> _AIM_: Render the entries below as a numbered list with no blank lines between items. Leave the pictures out.

======== RECORDED INFORMATION ========

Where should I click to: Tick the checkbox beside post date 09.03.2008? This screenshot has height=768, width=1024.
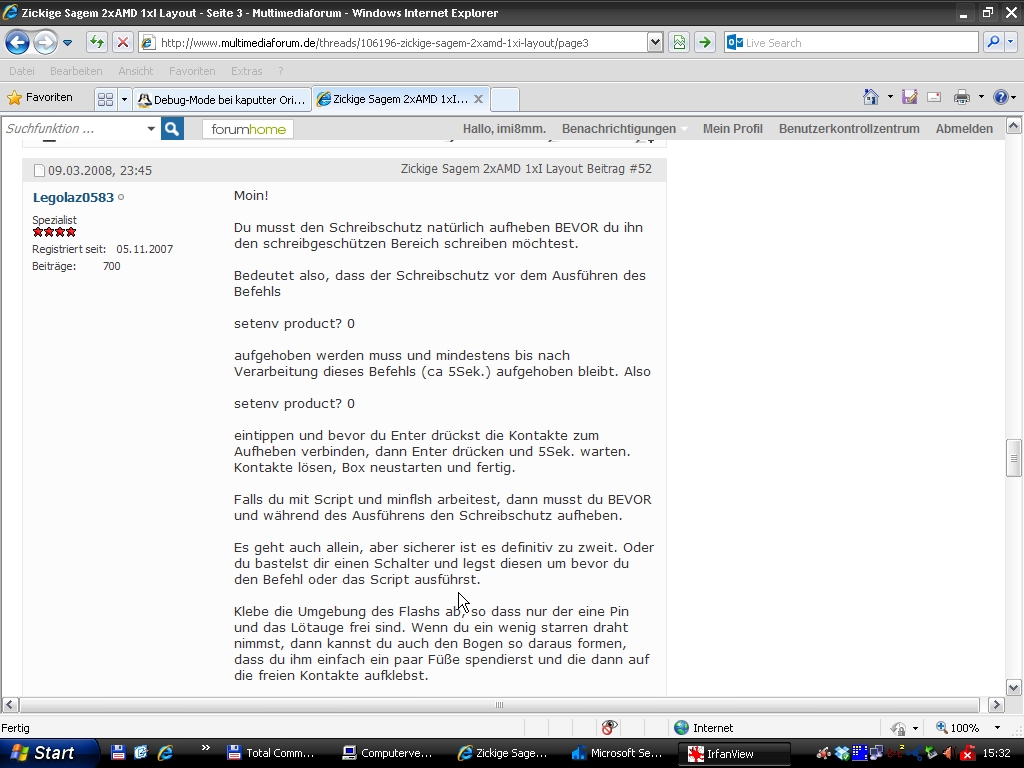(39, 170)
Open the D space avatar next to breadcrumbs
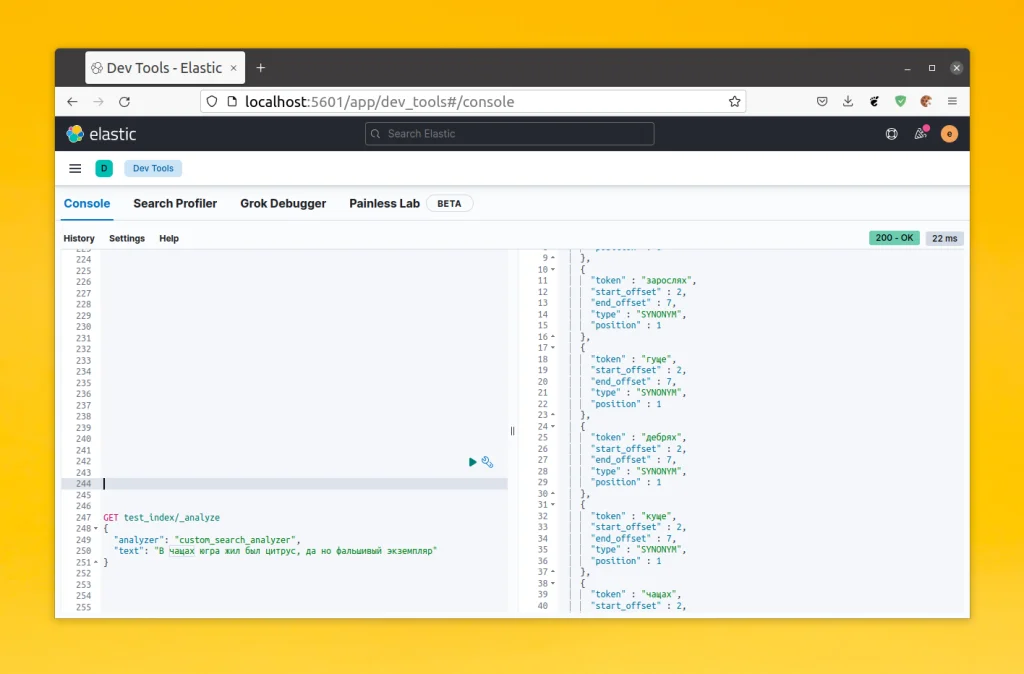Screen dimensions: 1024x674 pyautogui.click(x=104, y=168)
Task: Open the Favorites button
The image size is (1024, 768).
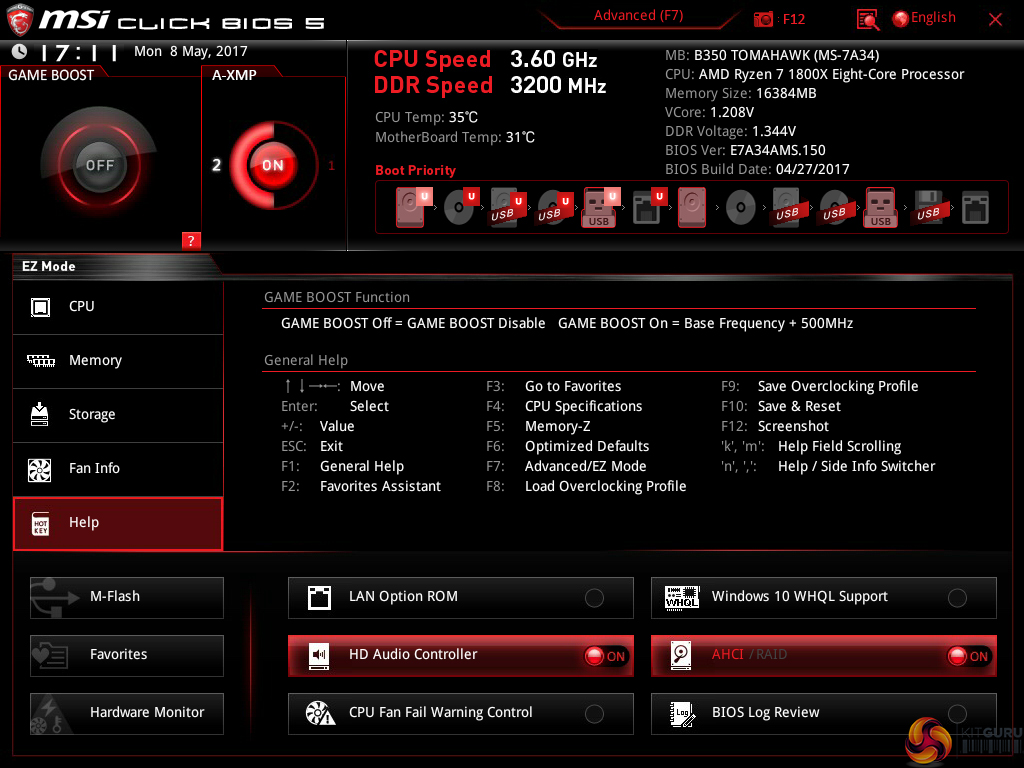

========

> _REPLY_:
1. Where should I click to: Tick the checkbox beside post date 09.03.2008? This screenshot has height=768, width=1024.
2. (39, 170)
3. Open the D space avatar next to breadcrumbs
4. Screen dimensions: 1024x674 pyautogui.click(x=104, y=168)
5. Task: Open the Favorites button
6. The image size is (1024, 768).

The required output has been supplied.